# ML 101 Recap

**model + loss + optimizer**


## Linear regression example

1. Model:
  - $\hat y = X \beta$

2. Loss / criterion:
  - $ err_i = y_i - f(X_i)$
  - $MSE = \frac{1}{n} \sum_{i=1}^{N} err_i^2$
  
3. Optimize:
  - minimize the MSE yields the optimal $\hat\beta$ (after doing some math)
  - $\hat\beta = (X^TX)^{-1}X^Ty$
  - (or, more generally, use gradient descent to optimize the parameters)

In [None]:
import numpy as np
from numpy.linalg import inv
from numpy.linalg import multi_dot as mdot

import matplotlib.pyplot as plt

%matplotlib inline

## LinReg with numpy

In [None]:
X = np.random.random((5, 3))
y = np.random.random(5)
X.shape, y.shape

Calculate the optimal parameter:
$\hat\beta = (X^T X)^{-1} X^T y$

In [None]:
XT = X.T  # transpose

beta_ = mdot([inv(XT @ X), XT, y])
beta_

In [None]:
XT = X.T  # transpose

beta_ = inv(XT @ X) @ XT @ y
beta_

The model $f$:

In [None]:
def f(X, beta):
    return X @ beta

f(X, beta_)

## LinReg with PyTorch

In [None]:
import torch

In [None]:
# X = torch.rand((5, 3))
# y = torch.rand(5)
X = torch.from_numpy(X)
y = torch.from_numpy(y)
X.shape, y.shape

$\hat\beta = (X^T X)^{-1} X^T y$

In [None]:
XT = X.t()

beta__ = (XT @ X).inverse() @ XT @ y
beta__

In [None]:
beta__.numpy() - beta_

## LinReg with PyTorch and Gradent Descent

Previously, we had to do some math to calculate the optimal $\hat\beta$.
PyTorch calculates the gradients for us automatically (more on that later)
and we can use some version of gradient desctent to find our $\hat\beta$.

In [None]:
from sklearn.datasets import make_regression

n_features = 1
n_samples = 100

X, y = make_regression(
    n_samples=n_samples,
    n_features=n_features,
    noise=10,
)

fix, ax = plt.subplots()
ax.plot(X, y, ".")

In [None]:
X = torch.from_numpy(X).float()
y = torch.from_numpy(y.reshape((n_samples, n_features))).float()

In [None]:
from torch import nn

class LinReg(nn.Module):
    def __init__(self, input_dim):
        super().__init__()
        self.beta = nn.Linear(input_dim, 1)
        
    def forward(self, X):
        return self.beta(X)


model = LinReg(n_features)

In [None]:
criterion = nn.MSELoss()

In [None]:
from torch import optim

optimizer = optim.SGD(model.parameters(), lr=0.00001)

In [None]:
# Train step
model.train()
optimizer.zero_grad()

y_ = model(X)

loss = criterion(y_, y)
loss.backward()
optimizer.step()

# Eval
model.eval()
with torch.no_grad():
    y_ = model(X)
    

# Vis
fig, ax = plt.subplots()
ax.plot(X.numpy(), y_.numpy(), ".", label="pred")
ax.plot(X.numpy(), y.numpy(), ".", label="data")
ax.set_title(f"MSE: {loss.item():0.1f}")
ax.legend();

In [None]:
model.beta

In [None]:
model.beta.weight

In [None]:
model.beta.weight.data

In [None]:
model.beta.bias

## LinReg with GPU

Simply move the data and the model to the GPU.

In [None]:
device = torch.device("cuda:0" if torch.cuda.is_available() else "cpu")

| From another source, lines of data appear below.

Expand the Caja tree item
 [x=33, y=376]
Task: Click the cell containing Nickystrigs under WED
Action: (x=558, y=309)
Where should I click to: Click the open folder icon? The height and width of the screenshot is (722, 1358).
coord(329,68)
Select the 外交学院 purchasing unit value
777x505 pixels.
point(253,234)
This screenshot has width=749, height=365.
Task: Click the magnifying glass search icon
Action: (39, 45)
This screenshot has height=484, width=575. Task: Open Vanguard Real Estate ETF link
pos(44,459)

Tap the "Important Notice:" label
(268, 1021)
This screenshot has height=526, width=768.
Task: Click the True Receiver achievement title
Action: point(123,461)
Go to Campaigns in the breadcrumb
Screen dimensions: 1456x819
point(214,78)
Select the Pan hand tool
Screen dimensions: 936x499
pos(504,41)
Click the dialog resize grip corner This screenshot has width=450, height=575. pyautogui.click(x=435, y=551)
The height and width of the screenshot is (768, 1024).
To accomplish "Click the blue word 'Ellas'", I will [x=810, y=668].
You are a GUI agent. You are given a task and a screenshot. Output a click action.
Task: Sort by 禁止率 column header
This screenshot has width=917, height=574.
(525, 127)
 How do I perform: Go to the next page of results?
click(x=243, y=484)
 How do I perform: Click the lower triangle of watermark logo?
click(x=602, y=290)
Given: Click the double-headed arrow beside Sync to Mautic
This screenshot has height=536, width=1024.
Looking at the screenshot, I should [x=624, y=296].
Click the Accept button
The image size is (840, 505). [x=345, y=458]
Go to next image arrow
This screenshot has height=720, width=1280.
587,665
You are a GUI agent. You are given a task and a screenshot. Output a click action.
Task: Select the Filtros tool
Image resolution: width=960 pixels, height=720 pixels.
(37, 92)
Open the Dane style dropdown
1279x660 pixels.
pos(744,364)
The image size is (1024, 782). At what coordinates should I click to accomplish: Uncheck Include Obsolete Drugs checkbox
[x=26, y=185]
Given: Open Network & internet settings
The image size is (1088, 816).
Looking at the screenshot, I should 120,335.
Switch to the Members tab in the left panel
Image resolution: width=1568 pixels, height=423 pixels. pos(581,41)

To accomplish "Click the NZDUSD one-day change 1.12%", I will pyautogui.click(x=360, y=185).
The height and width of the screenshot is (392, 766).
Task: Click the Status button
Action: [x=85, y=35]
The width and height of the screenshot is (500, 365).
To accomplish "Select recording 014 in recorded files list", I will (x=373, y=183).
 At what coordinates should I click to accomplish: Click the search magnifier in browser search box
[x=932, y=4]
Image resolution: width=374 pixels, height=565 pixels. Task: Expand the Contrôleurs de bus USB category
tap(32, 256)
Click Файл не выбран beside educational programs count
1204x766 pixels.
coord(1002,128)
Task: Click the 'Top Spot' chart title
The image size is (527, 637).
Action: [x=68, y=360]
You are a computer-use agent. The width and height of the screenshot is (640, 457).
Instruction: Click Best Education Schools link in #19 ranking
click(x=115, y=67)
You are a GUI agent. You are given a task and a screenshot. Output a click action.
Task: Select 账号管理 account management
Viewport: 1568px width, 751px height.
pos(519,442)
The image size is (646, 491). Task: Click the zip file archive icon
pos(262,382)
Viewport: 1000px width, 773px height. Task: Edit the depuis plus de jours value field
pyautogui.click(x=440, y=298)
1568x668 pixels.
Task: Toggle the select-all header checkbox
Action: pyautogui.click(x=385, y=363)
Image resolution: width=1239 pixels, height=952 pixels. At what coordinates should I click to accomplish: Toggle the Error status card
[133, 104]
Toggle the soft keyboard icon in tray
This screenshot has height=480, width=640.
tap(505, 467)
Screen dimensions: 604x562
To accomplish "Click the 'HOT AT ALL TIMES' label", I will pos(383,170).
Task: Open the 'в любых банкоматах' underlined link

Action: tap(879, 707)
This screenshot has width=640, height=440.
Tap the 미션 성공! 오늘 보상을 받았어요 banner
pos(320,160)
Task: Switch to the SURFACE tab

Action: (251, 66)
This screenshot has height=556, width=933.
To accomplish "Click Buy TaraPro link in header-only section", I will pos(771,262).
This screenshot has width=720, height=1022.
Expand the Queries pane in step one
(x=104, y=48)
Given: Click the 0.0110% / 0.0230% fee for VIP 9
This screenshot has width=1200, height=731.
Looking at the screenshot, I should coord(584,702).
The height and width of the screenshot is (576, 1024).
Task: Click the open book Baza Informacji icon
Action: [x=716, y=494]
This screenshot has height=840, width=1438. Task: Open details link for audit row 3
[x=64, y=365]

model = LinReg(n_features).to(device)  # <-- here
optimizer = optim.SGD(model.parameters(), lr=0.0001)
criterion = nn.MSELoss()

X, y = X.to(device), y.to(device)  # <-- here

The rest stays the same.

In [None]:
# Train step
model.train()
optimizer.zero_grad()

y_ = model(X)
loss = criterion(y_, y)

loss.backward()
optimizer.step()

# Eval
model.eval()
with torch.no_grad():
    y_ = model(X)    

# Vis
fig, ax = plt.subplots()
ax.plot(X.cpu().numpy(), y_.cpu().numpy(), ".", label="pred")
ax.plot(X.cpu().numpy(), y.cpu().numpy(), ".", label="data")
ax.set_title(f"MSE: {loss.item():0.1f}")
ax.legend();